Dadirri is the Australian Aboriginal word for it – lost in the quiet still awareness and the inner deep listening, we connect. We empathise with the land, its peoples, and with ourselves, as these do with us. It is a form of mindfulness that is otherwise elusive, one that can only be attained by belonging and being.
The soil is life and we live as it, the trees speak and we talk with them, the water laughs and we frolic with it, and the rock pulses and we embrace. This word, dadirri, is one I came across a long, long time ago, in the Red Heart of the land of my birth, and while the word’s depth of significance has been battered due to my naivety, my entrapment by and interactions with the material world that I have lived in, there are times when it rises to the fore, when ego diminishes and words disappear. I stop, intently.
The poplars just ahead of me are whispering as I write this. I have written about these poplars before, these trees that speak the words carried by the wind from places far away. And, at times, I stop – and listen – I connect with those words and from where they came. I am with you, of our world, and you with me, of our world. Listen.
This past Sunday August 22, the day after my quarantine ended here in Ontario, I headed out to find the rock.
The time I had previously been with the rock was on July 17, where my friend and I, laden with the climber’s tools, journeyed into the heart of a disused Singapore quarry. High above the rain dampened faces of the quarry’s floor we found the sun, and with it the glow of the welcoming ancient granite below, it’s warmth beckoning.

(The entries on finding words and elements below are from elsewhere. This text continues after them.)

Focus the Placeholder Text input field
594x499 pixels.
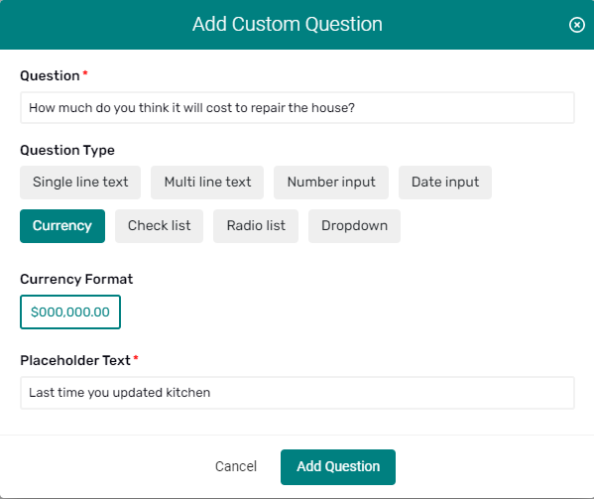(x=297, y=393)
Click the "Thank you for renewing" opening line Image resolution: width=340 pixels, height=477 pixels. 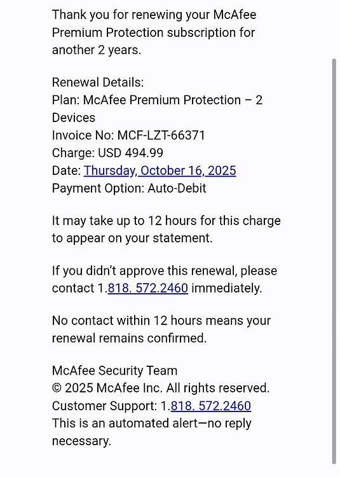point(154,15)
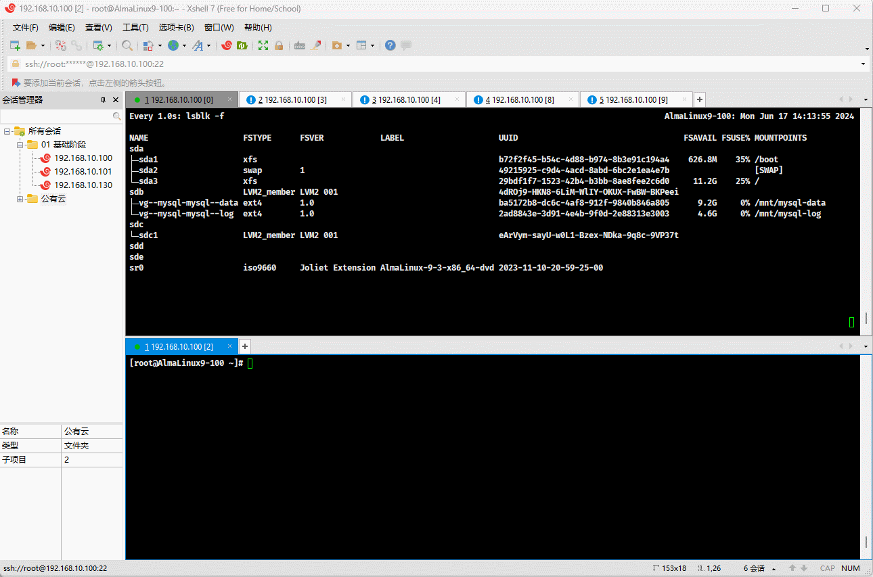Click the padlock Lock Screen icon
Viewport: 873px width, 577px height.
pos(278,45)
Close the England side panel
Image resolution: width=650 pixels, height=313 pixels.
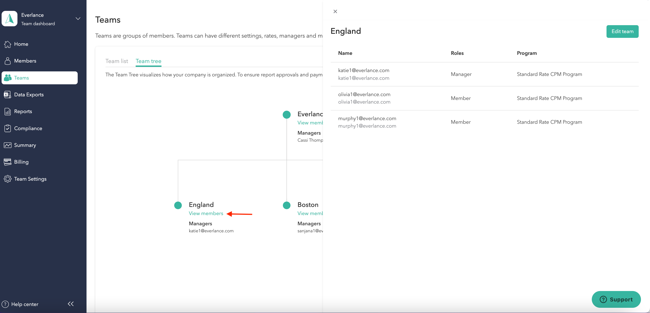[x=335, y=11]
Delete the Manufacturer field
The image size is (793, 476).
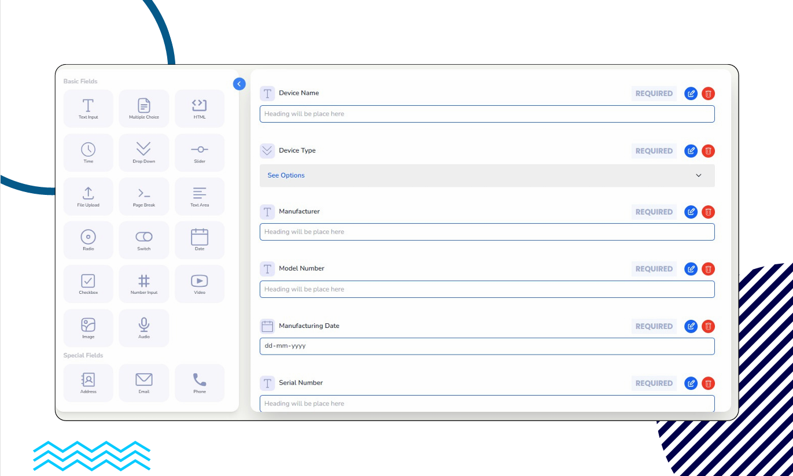708,212
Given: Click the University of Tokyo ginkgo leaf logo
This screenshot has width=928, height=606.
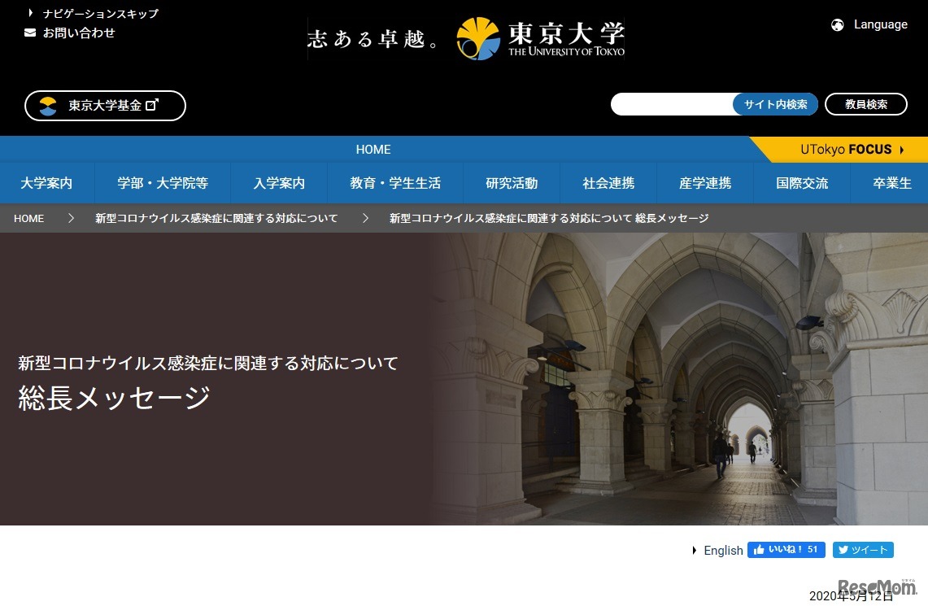Looking at the screenshot, I should coord(480,37).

For many, such a pursuit, the whim to engage with the rock, is a fleeting joy to be experienced, a feat to be conquered. For others, however, there exists in such a place a message awaiting to be known. A message that speaks about fear and trust, about working with the ebbs and flows of what nature has given us, of meditation and awareness, of purpose and belonging. To have heard this message is to have heard what can be, if only we allow ourselves. It calls.

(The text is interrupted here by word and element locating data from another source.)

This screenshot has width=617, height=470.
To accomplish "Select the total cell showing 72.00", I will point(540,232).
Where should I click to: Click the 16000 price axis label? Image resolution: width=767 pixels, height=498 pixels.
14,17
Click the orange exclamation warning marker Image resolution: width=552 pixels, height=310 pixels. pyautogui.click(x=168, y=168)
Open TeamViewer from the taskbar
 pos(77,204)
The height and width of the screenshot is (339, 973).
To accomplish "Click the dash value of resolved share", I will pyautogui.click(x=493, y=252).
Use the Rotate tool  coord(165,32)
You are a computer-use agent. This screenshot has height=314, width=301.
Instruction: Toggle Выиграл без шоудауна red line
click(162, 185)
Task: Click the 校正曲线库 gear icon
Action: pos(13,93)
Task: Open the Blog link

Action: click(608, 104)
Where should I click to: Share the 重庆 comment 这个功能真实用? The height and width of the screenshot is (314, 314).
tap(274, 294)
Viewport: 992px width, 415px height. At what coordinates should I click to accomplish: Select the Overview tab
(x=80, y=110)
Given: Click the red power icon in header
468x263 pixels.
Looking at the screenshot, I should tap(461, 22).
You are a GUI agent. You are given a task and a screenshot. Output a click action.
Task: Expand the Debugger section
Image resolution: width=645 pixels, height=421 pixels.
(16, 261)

And so it was for the past five weeks, an urging, a summons to, as soon as possible, return to a place where the world made sense.
The time to get to the rock was a spot of this journey, the people that wandered through the forest trails nearby were a spot of this journey, the other climbers that were there were a spot of this journey. I appreciated what existed, and I felt grateful for being able to walk through these. However, it wasn’t until I put my hand on the dolostone of the escarpment, and I allowed myself to feel it’s rhythm through my body, that the journey came to life. And, at that time, once again, on the rock high above all, I allowed myself to be lost in that moment in time, and blossom.
There are those of you who may not understand what this is and I cannot explain, but for those that do, we’ve connected.
I stop intently, and cherish what I know.